Here, the record does not support the hearing court's finding that the defendant's trial attorney provided him with affirmative misadvice by assuring him that he did not need to worry about the impact of the plea on his immigration status without informing him that the plea would render him eligible for deportation. The attorney testified that, in accordance with her general practice at the time, she would have advised the defendant that he would be subject to deportation as a result of his guilty plea to a drug-related offense. Significantly, on appeal, the defendant does not argue otherwise. The hearing court acknowledged that the defendant's testimony was contradictory in certain crucial respects while the defense attorney's testimony about her general practice was credible. The hearing court erred in concluding that the attorney's testimony of her general practice 12 years earlier, though credible, was insufficient to rebut the defendant's account of what was discussed ( see People v. Glasgow, 95 A.D.3d 1367, 1368–1369, 943 N.Y.S.2d 674;People v. Whitley, 61 A.D.3d 423, 424–425, 876 N.Y.S.2d 53). The record demonstrates that the defendant was advised that removal was a possible consequence of his plea and he was not misinformed to the contrary. As such, the defendant failed to meet his burden to show that his attorney provided him with constitutionally deficient advice ( see People v. Obeya, 110 A.D.3d 1382, 1383, 974 N.Y.S.2d 613;People v. Glasgow, 95 A.D.3d at 1369, 943 N.Y.S.2d 674;People v. Argueta, 46 A.D.3d 46, 51, 844 N.Y.S.2d 63;cf. United States v. Couto, 311 F.3d 179, 188 [2d Cir.], cert. denied544 U.S. 1034, 125 S.Ct. 2283, 161 L.Ed.2d 1062;People v. McDonald, 1 N.Y.3d 109, 115, 769 N.Y.S.2d 781, 802 N.E.2d 131). Consequently, he failed to establish that he was deprived of meaningful representation ( see People v. Obeya, 110 A.D.3d at 1383, 974 N.Y.S.2d 613;People v. Glasgow, 95 A.D.3d at 1369, 943 N.Y.S.2d 674;People v. Argueta, 46 A.D.3d at 51, 844 N.Y.S.2d 63).
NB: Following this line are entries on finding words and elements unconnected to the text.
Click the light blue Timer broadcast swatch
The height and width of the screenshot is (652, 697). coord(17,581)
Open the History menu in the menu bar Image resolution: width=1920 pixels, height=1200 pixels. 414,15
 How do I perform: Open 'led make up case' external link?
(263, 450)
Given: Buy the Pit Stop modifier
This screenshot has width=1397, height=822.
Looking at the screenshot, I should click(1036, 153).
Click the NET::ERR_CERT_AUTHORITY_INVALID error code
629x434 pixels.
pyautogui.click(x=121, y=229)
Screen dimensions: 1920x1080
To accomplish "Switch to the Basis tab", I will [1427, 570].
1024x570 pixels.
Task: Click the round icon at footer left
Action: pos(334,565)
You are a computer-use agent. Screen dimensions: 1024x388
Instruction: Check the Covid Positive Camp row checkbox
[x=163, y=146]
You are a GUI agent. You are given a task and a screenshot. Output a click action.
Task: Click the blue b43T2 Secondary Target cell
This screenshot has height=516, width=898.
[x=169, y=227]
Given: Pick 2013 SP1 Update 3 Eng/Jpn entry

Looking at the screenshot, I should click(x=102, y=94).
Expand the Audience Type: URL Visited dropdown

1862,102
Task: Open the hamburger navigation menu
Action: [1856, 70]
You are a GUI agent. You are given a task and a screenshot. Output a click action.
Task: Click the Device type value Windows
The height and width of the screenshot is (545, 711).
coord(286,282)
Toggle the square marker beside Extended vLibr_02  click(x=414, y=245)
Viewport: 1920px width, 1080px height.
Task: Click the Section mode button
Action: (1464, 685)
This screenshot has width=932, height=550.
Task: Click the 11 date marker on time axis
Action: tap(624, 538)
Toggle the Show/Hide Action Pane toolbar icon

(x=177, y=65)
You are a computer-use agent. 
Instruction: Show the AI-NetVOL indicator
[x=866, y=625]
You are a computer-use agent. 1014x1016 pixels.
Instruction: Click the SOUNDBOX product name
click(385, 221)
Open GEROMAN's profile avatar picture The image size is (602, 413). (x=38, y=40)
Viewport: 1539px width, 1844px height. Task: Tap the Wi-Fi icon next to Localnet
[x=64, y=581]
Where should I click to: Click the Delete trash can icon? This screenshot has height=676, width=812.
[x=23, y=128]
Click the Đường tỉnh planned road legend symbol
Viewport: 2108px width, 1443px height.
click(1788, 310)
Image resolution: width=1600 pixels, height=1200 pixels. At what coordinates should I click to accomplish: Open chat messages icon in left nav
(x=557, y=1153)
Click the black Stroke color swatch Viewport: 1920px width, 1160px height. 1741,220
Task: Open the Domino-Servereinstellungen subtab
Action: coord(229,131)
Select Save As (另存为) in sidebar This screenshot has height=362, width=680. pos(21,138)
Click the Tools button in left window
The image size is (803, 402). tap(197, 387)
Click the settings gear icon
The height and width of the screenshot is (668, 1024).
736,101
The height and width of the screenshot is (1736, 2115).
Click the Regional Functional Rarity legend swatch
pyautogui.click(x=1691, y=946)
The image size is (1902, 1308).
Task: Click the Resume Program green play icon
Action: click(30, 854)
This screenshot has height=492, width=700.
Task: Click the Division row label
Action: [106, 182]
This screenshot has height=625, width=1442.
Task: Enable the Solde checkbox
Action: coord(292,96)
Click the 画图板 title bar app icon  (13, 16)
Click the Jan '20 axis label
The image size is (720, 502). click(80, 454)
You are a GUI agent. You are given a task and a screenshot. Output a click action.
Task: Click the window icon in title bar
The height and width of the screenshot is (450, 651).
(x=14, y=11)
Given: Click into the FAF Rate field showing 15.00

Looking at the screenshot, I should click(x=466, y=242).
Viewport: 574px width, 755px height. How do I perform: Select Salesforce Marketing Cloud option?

In any event, the defendant further failed to demonstrate that the circumstances of the case, including his incentive to remain in the United States, were such that there was a reasonable probability that, but for his attorney's allegedly deficient advice, he would have rejected the plea offer in favor of risking a sentence of up to 25 years in prison in the hope of being acquitted after trial ( see People v. Soodoo, 109 A.D.3d 1014, 1016, 972 N.Y.S.2d 290;cf. People v. Picca, 97 A.D.3d at 184, 947 N.Y.S.2d 120;People v. McKenzie, 4 A.D.3d at 439–440, 771 N.Y.S.2d 551). Likewise, the defendant failed to show that the alleged misadvice was “egregious and prejudicial” error such that it denied him meaningful representation ( People v. Benevento, 91 N.Y.2d at 713, 674 N.Y.S.2d 629, 697 N.E.2d 584;see People v. Caban, 5 N.Y.3d at 152, 800 N.Y.S.2d 70, 833 N.E.2d 213).
Accordingly, the Supreme Court should have denied the defendant's motion pursuant to CPL 440.10 to vacate the judgment of conviction.